From Dec. 26, 2008
Celebrating as a family didn’t feel right after Roland died. So we decided not to. Instead, we drive to Juarez; to a children’s home on the west side, built on a old dump, barbed wire surrounding it.
Jose had lost his market place in a fire a few months ago, and their family and the children’s mission were having a very tight time because of it. I gave him the Bibles, computers, and monetary donation we had brought with, and told him we’d also be buying Christmas food. But as we visited our friends, we saw their needs were greater than we had expected.
We walked into Ines’ home on Dec. 23 and saw that there was absolutely nothing in her small, cinderblock home for Christmas for her five children. We also learned that another woman, Sylvia, had only had a Christmas present once before in her life. This month, her husband was laid off of his job, and she was unable to work more than two days a week as a maid. (she used to work everyday for Jose’s family, until the market burned and they couldn’t afford to pay her every day).

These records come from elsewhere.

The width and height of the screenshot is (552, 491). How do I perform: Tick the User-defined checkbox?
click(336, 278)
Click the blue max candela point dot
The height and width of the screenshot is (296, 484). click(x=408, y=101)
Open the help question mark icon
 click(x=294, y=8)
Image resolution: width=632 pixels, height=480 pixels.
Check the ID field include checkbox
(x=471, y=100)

Sylvia, with an 18 month old toddler, also had nothing for Christmas. And then, of course, there was Juventud, the children’s home we were visiting. Many of the children teenagers did have relatives to visit for Christmas. But there were four still at the home, and they also had no gifts. Chuy’s mother had died a few years ago and he had never known his father. Scott, (11 yrs old) had a father, but he was afraid to be with him because of drunkenness and beatings. He asked Jose if he could please stay at the home. (His dad did try to come and get him while we were there, and Scott was crying and begging to stay at Juventud. His dad finally left angrily.)
Jose also asked us if we would make it our mission (mine and my teenagers) during our stay to talk to Chuy, who is almost 18, and tell him the importance of living for Christ, because Chuy hadn’t been walking with Jesus. He’d been somewhat disobedient lately, and Jose was worried that once Chuy turned 18, he’d leave and get into trouble. I was fine with what ever Jose asked us to do. I would serve any of his needs.

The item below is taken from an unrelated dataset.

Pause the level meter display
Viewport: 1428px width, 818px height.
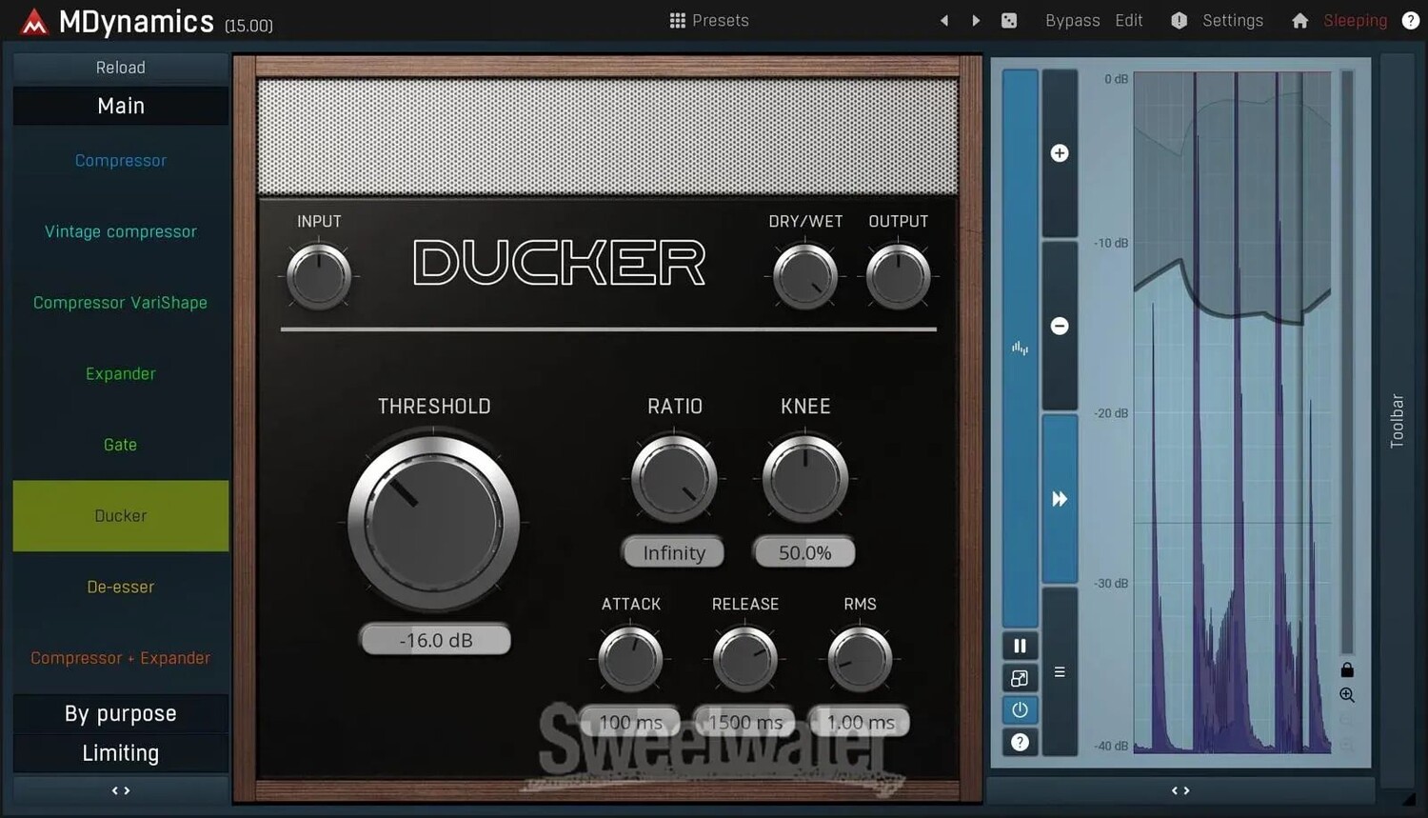coord(1020,646)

But then he asked for something unusual. He wanted our children to spend time with his own children just having fun. They asked our kids to stay up late one night just to play worship music together. I wasn’t sure at first, thinking that this didn’t sound like “mission work.” Then I realized that it was. It was ministery to the mission director and his family. I had asked God to just show us what was needed and help us to fill the gaps. This is what Jose was saying was needed.
Anyway, our family enjoyed everything we had the opportunity to do while we were there.
Everyone came together at Jose’s house for Christmas Eve. We had a wonderful time. My son did a “Little Drummer Boy” thing for them, and we sang Christmas carols, had tamales for dinner, and handed out the gifts we had brought them. Nothing huge, just small, nice things.
It was so wonderful. All my children were laughing – just enjoying watching the others open their gifts. None of them looked for anything for themselves under the tree. They understood. It was awesome to see them this way – happy with just being there to help.
Ines then invited the whole group for dinner at her house for Christmas the next day. She made a traditional soup and we bought a piñata and stuffed it with candy.
The final evening we were there, on the 26th, everyone met at Juventud con Vision for a chicken barbecue. Now Jose asked me to say something. Jose gathered everyone together before dinner and I read parts of Proverbs 4 to the youth. Then I told them Roland’s story. I know it’s not normal to tell someone else’s story. But I wanted the children to know of God’s presence on Roland’s last day. I now had their full attention, and I reminded them that we are all going to die. I wanted them to know that we are all just sojourner’s in this land, and the real life, the life that really matters, is with God’s coming kingdom; the next life. It doesn’t matter if we are rich or poor. All that matters is if we are serving Jesus. My son began crying quietly. When I was finished, you could feel God’s presence. Jose then told me that he felt he should “do a calling”, and he asked the youth how many wanted to recommit their lives to Christ. Hands shot up, including Chuy’s.
It was a wonderful three days. Jose asked when we would be coming back, as did several others. I don’t know! We do intend to go back, but I hadn’t begun to think about when.
Once we were on the road home though, my daughter and I began talking. We had been surprised by the number of cars that needed relatively minor work to put them back on the road. No one in Jose’s group does any kind of car mechanics. Jose didn’t even know how to change the bulb in his tail light. She had gone to the store to help him buy the bulb to put in. We wished there had been more time so we could have changed a timing belt on an old van.